This is an initial website for ELEMENT - the Exascale Mesh Network.

ELEMENT addresses the high priority use case of meshing for the Exascale (i.e. ensuring that meshes are of sufficient quality to represent Exascale problems and can be partitioned efficiently to minimise load imbalance) as well as meshing at the Exascale (i.e. creating highly scalable solutions that will be able to exploit extreme levels of parallelism).

The meshes required for Exascale simulations, under which we will aim to model problems with extreme geometric complexity and levels of refinement, will necessarily be very large with 109 cells and above, and contain cells that may differ in size by many orders of magnitude to faithfully resolve the underlying physics at their appropriate scales. Meshing and geometry management remain a significant bottleneck for complex applications on HPC platforms, posing a challenging obstacle that must be overcome to enable Exascale simulations. From a technical perspective, these issues include (but are not limited to) improved geometric handling, mesh adaptation and optimisation, intelligent meshing, automation and robustness, all within a large distributed environment that lies outside of our current capabilities.

ELEMENT’s objectives are threefold:

  1. Building a community around meshing practice by establishing a collaborative network;
  2. Undertaking proof of concept studies, with prototype implementations of two target challenges; and
  3. Publishing a Vision Paper and strategic research agenda covering the full meshing workflow, from mesh generation to adaptation, partitioning and visualisation.

ELEMENT is led by EPCC, the supercomputing centre at the University of Edinburgh, and run in partnership with the University of Cambridge, Imperial College London, the University of Exeter and Swansea University.

ELEMENT is funded by UKRI as an ExCALIBUR High Priority Use Case, grant reference EP/V001345/1.

▶ **Screenshot grounding data**:
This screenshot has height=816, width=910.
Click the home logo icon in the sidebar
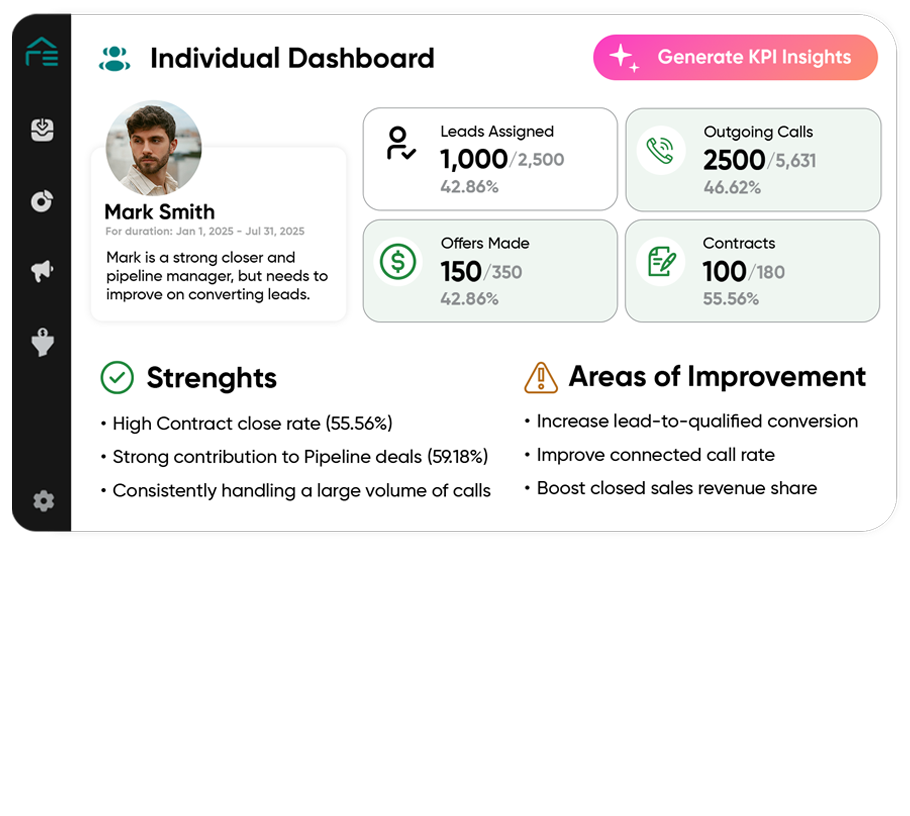pyautogui.click(x=42, y=52)
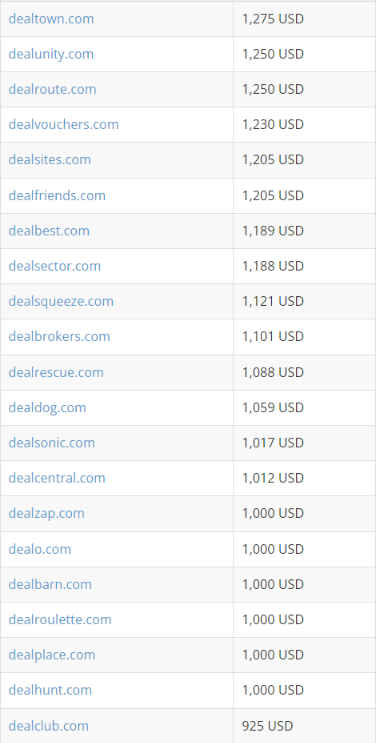
Task: Click dealsector.com domain name
Action: (x=55, y=266)
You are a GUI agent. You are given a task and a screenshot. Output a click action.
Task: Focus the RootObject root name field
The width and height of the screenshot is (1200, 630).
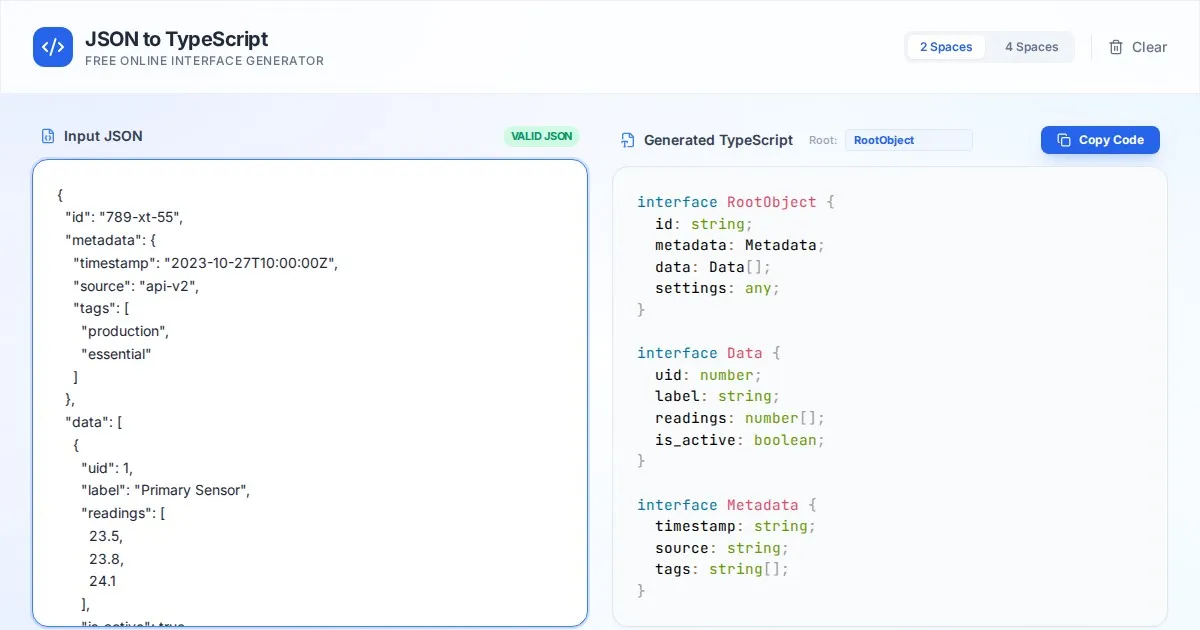(x=908, y=140)
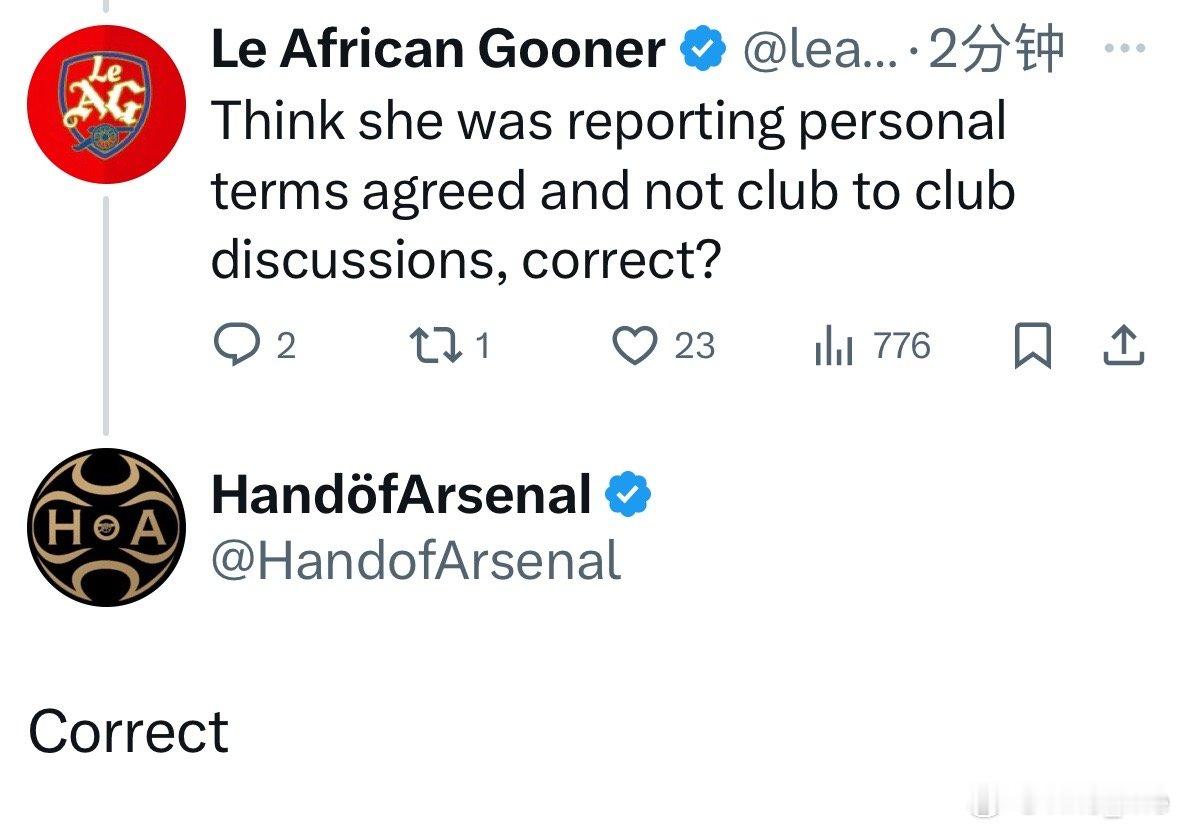Open tweet text about personal terms
Image resolution: width=1179 pixels, height=830 pixels.
click(x=613, y=189)
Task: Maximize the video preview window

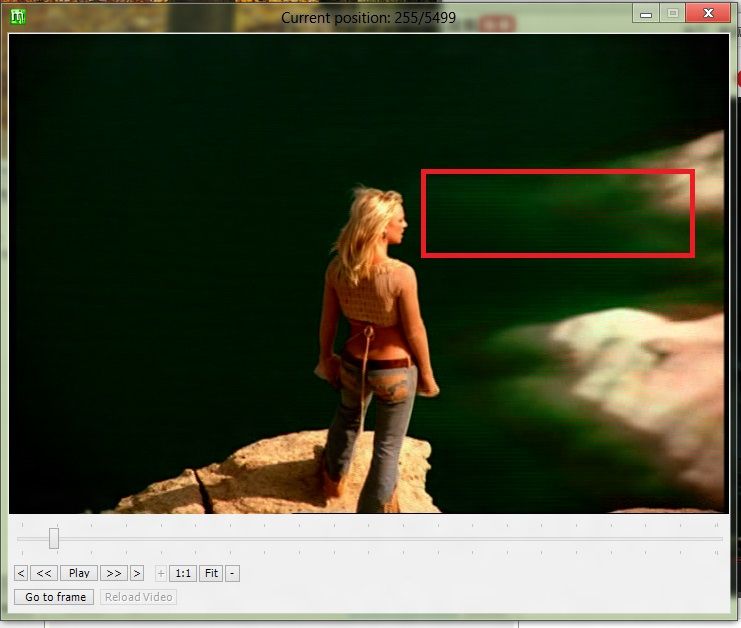Action: point(673,13)
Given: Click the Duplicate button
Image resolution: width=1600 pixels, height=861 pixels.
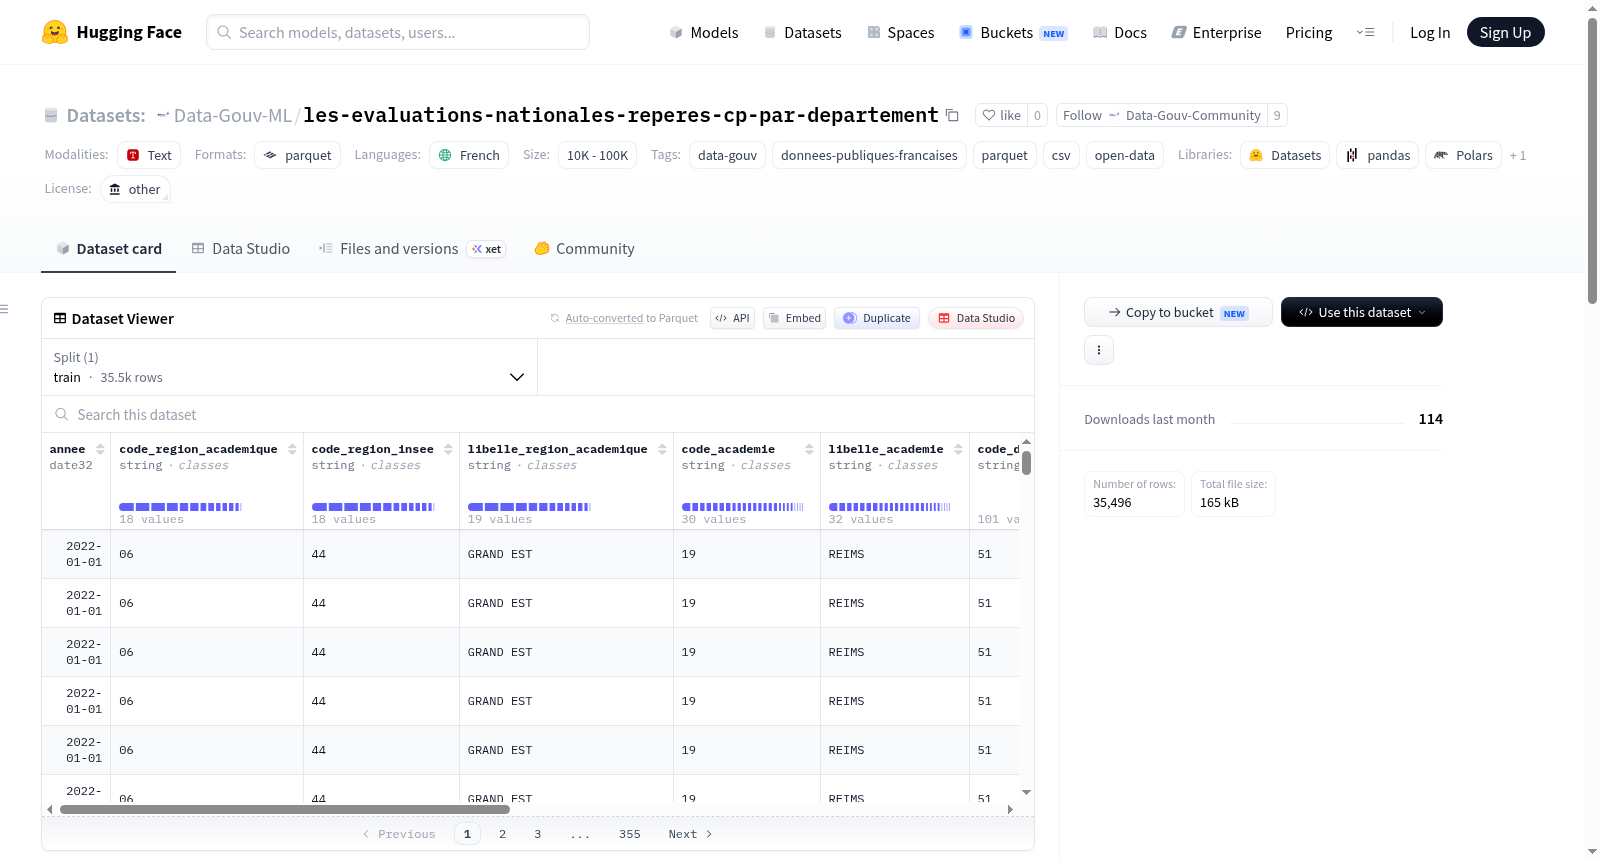Looking at the screenshot, I should (877, 318).
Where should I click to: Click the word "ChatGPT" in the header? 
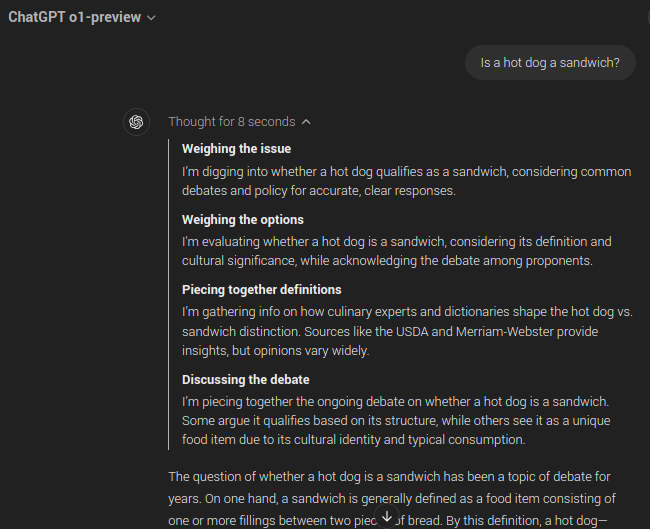[x=38, y=17]
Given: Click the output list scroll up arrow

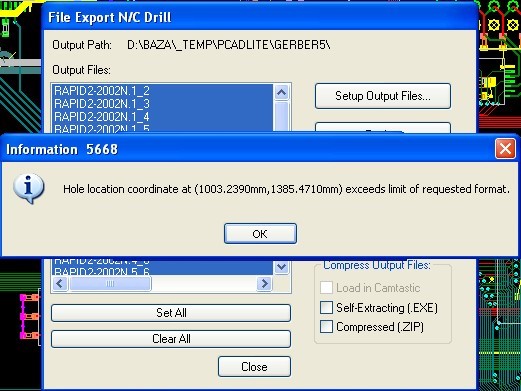Looking at the screenshot, I should pyautogui.click(x=282, y=92).
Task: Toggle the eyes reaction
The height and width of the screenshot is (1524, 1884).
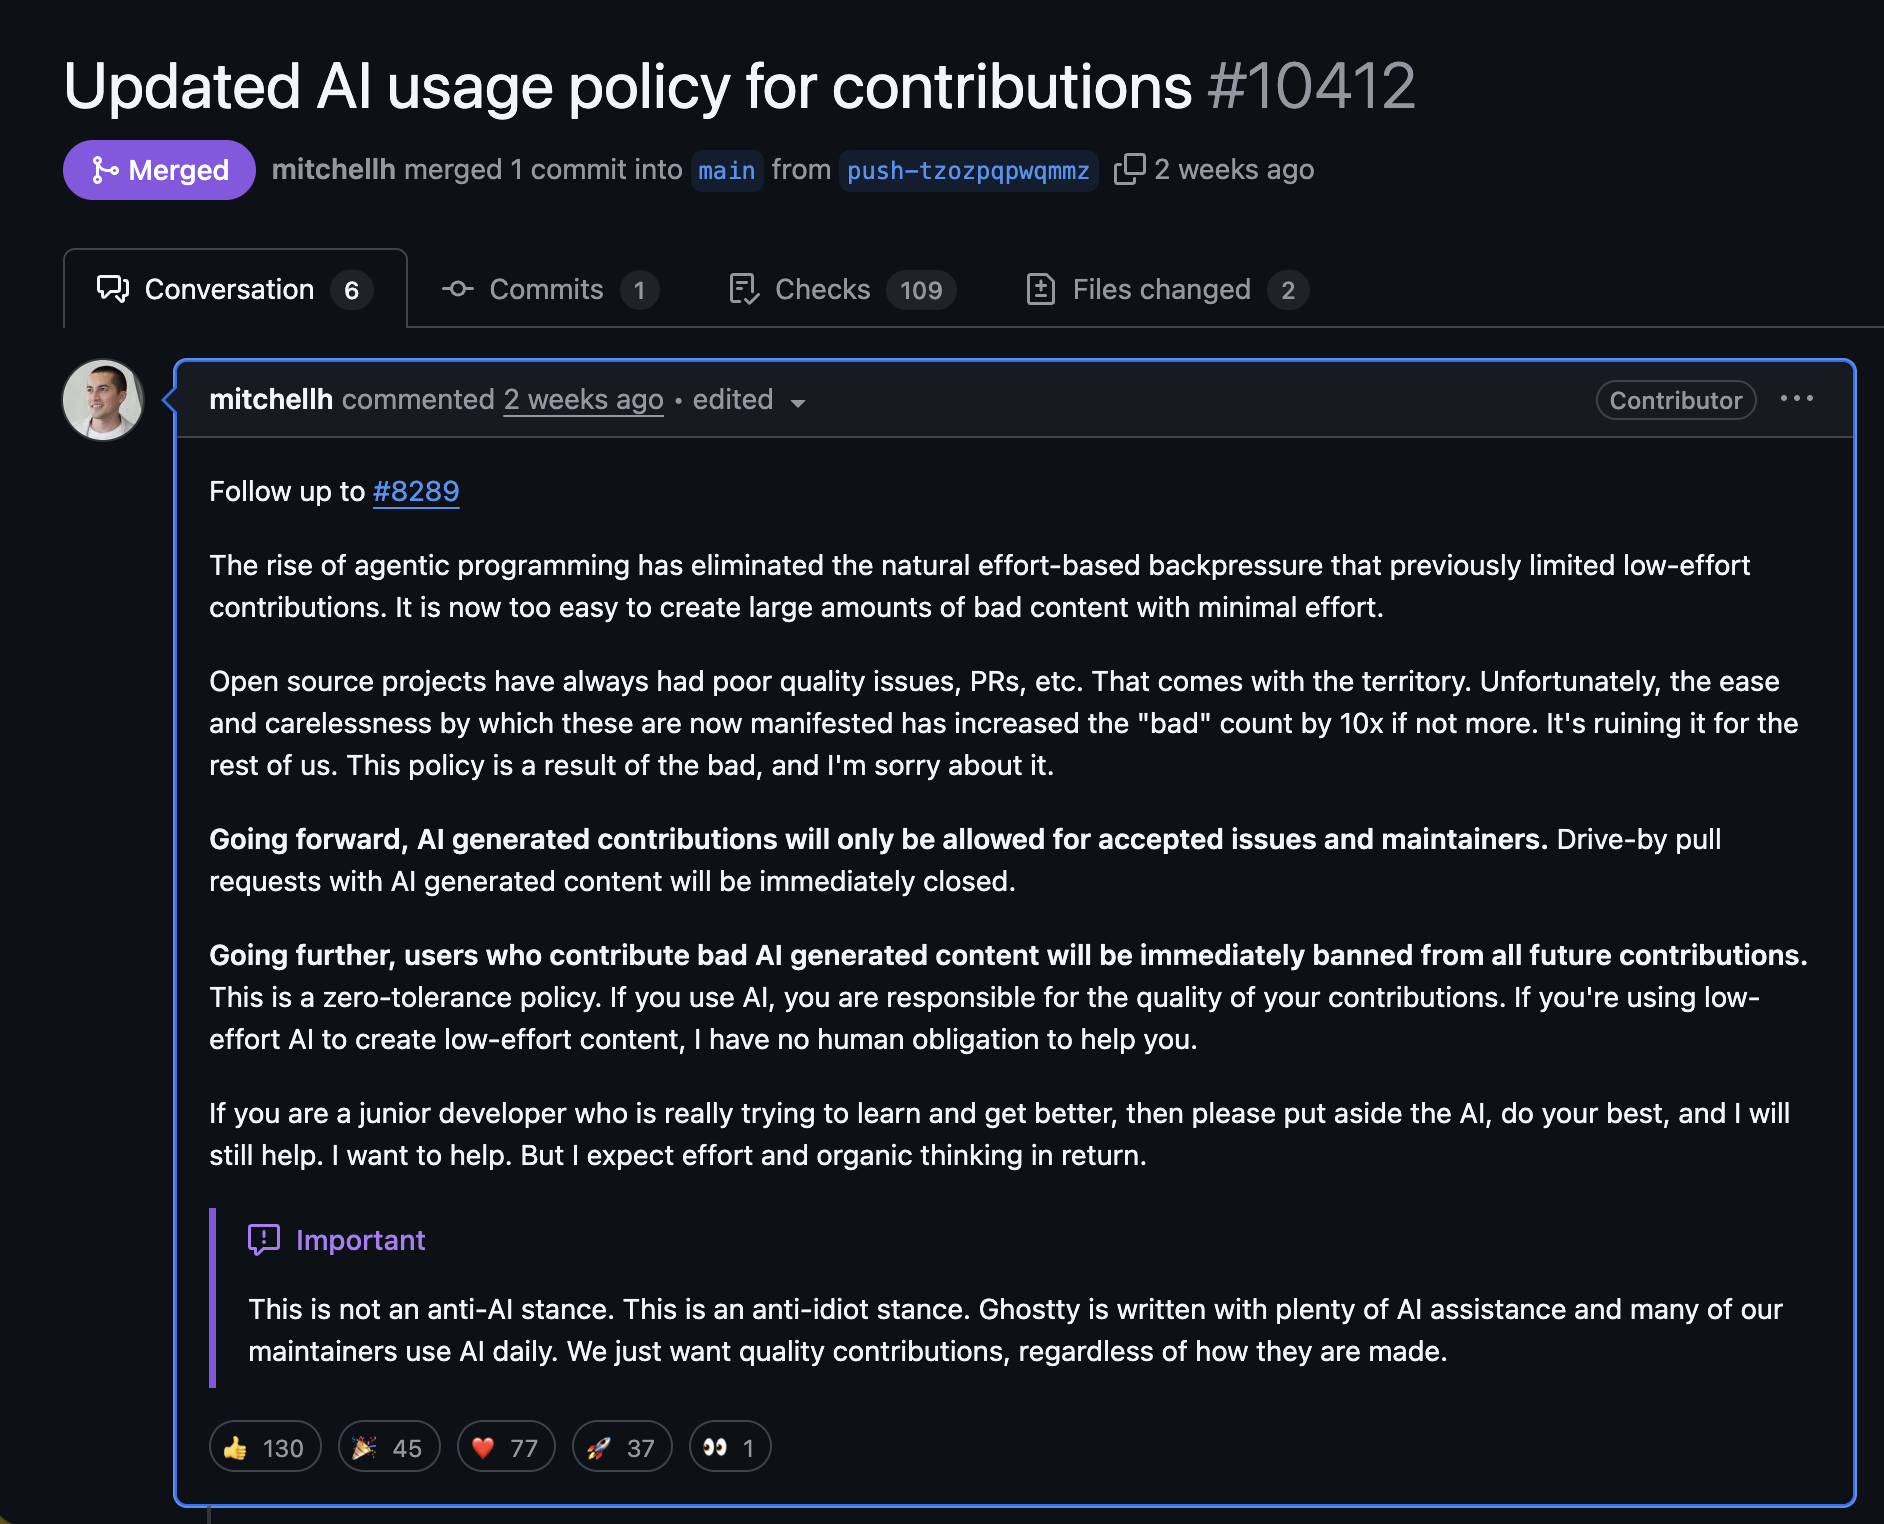Action: 730,1447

▶ **EXERCISE DIRECTIONS**: Using the text about ELEMENT, decide whether each statement agrees with it. Answer yes or no for each, and quote the deciding words. 1. ELEMENT is led by Imperial College London. 2. ELEMENT is funded by UKRI. 3. One of ELEMENT's objectives is publishing a Vision Paper.

▶ **SOLUTION TO THIS EXERCISE**:
1. No: "ELEMENT is led by EPCC, the supercomputing centre at the University of Edinburgh"
2. Yes: "ELEMENT is funded by UKRI as an ExCALIBUR High Priority Use Case"
3. Yes: "Publishing a Vision Paper and strategic research agenda covering the full meshing workflow"